**ABOUT THIS TASK**
From the line with "You are a computer-use agent. Viewport: 642px" through the line with "Instruction: Click the", repeat the entries verbatim, both end lines included, and add nothing.

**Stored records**
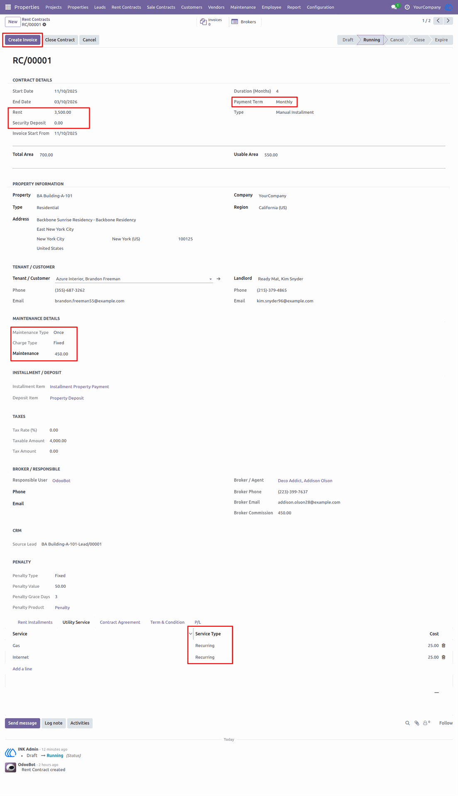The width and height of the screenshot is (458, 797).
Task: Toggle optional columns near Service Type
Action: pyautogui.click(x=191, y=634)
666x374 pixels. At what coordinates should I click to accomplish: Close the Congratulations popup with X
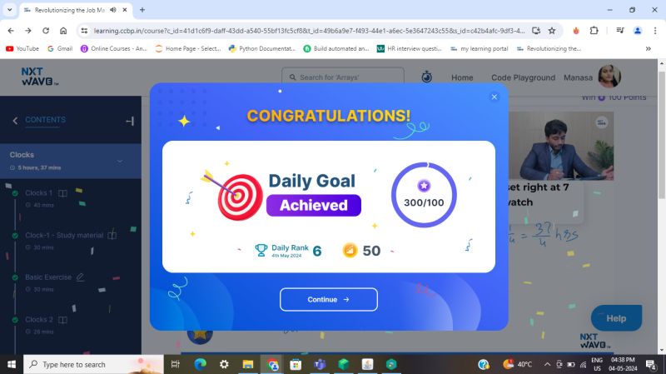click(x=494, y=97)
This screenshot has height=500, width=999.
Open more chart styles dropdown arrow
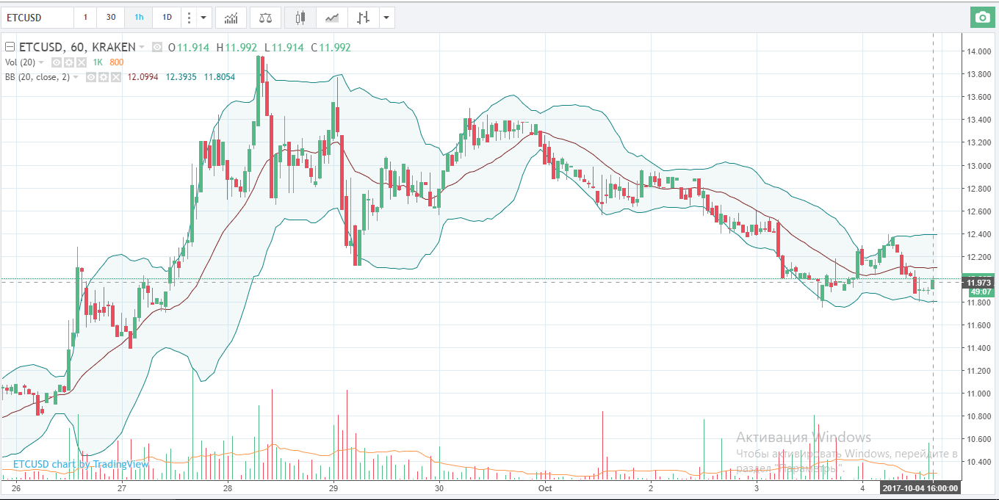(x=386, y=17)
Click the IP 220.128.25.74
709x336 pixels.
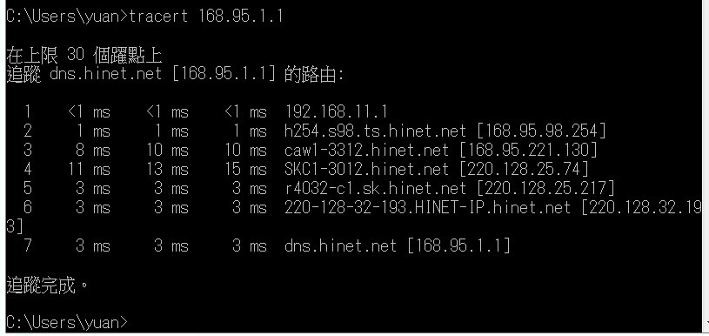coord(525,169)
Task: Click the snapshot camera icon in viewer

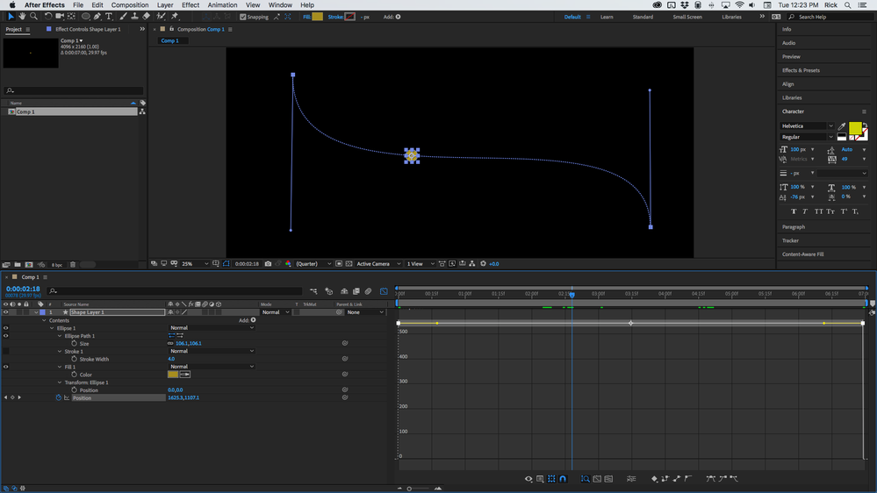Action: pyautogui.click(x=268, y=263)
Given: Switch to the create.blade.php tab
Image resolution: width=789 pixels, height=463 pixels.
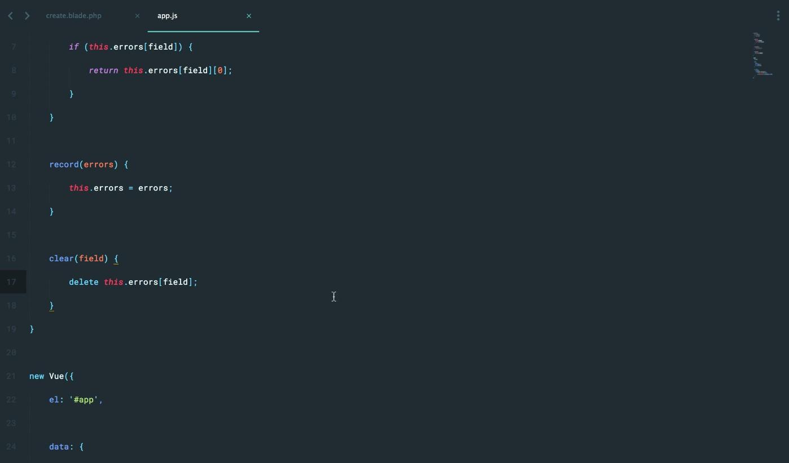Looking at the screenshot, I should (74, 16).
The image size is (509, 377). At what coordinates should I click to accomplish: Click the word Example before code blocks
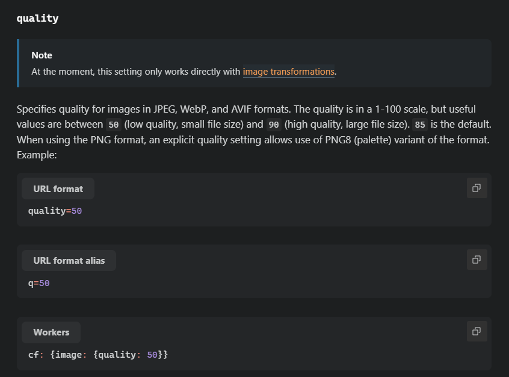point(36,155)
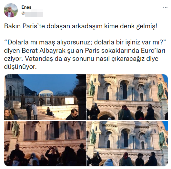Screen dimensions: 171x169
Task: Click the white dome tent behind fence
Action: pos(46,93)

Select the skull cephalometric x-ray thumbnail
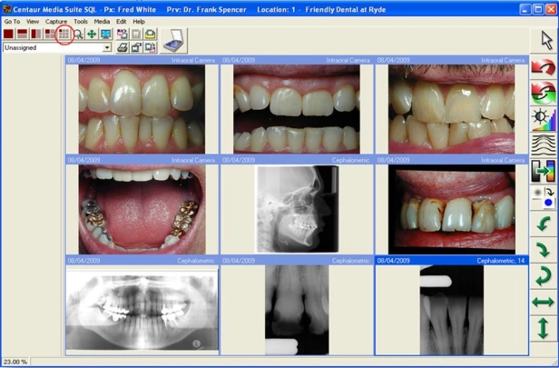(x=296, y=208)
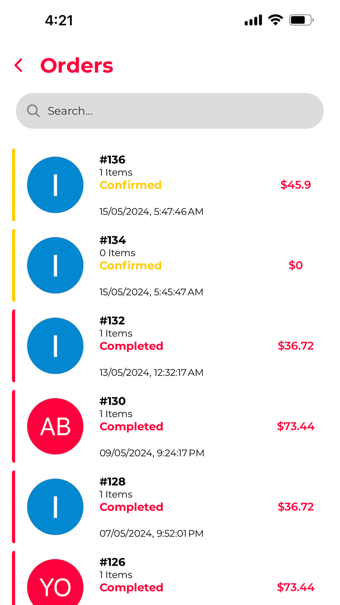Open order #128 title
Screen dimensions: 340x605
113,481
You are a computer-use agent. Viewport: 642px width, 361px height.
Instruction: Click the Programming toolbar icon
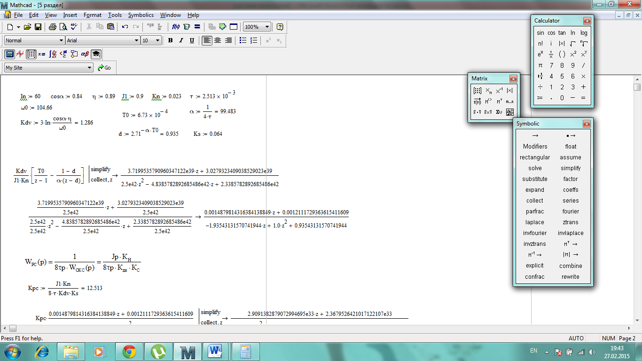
==
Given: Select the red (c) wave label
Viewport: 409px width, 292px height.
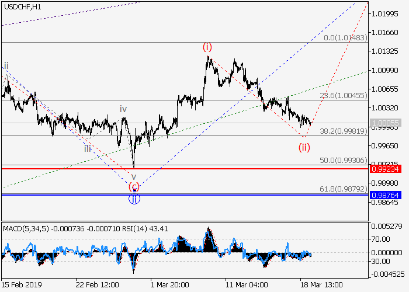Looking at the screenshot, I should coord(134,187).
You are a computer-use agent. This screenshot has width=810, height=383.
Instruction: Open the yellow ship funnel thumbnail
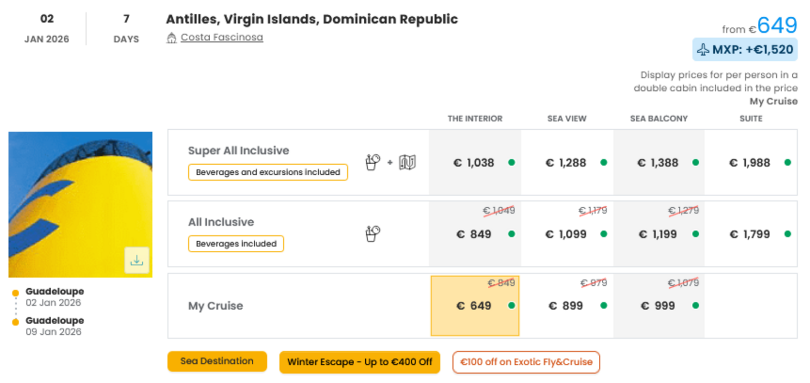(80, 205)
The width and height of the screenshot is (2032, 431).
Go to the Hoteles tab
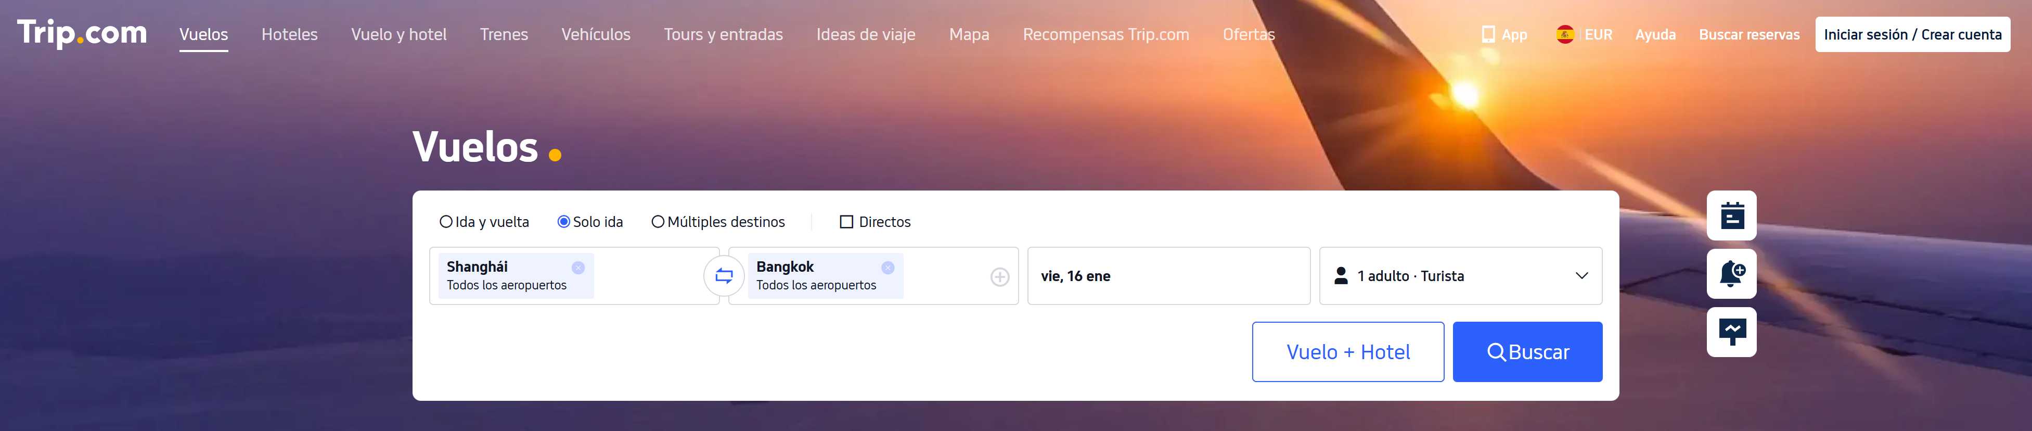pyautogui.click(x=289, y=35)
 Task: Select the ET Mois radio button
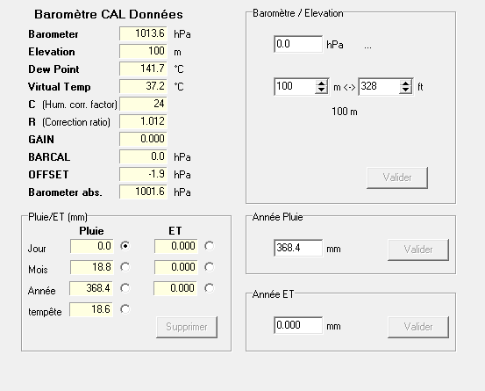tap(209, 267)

**WRITTEN RESPONSE**
You are a computer-use agent. Viewport: 642px width, 361px height.
Instruction: Click the Programming toolbar icon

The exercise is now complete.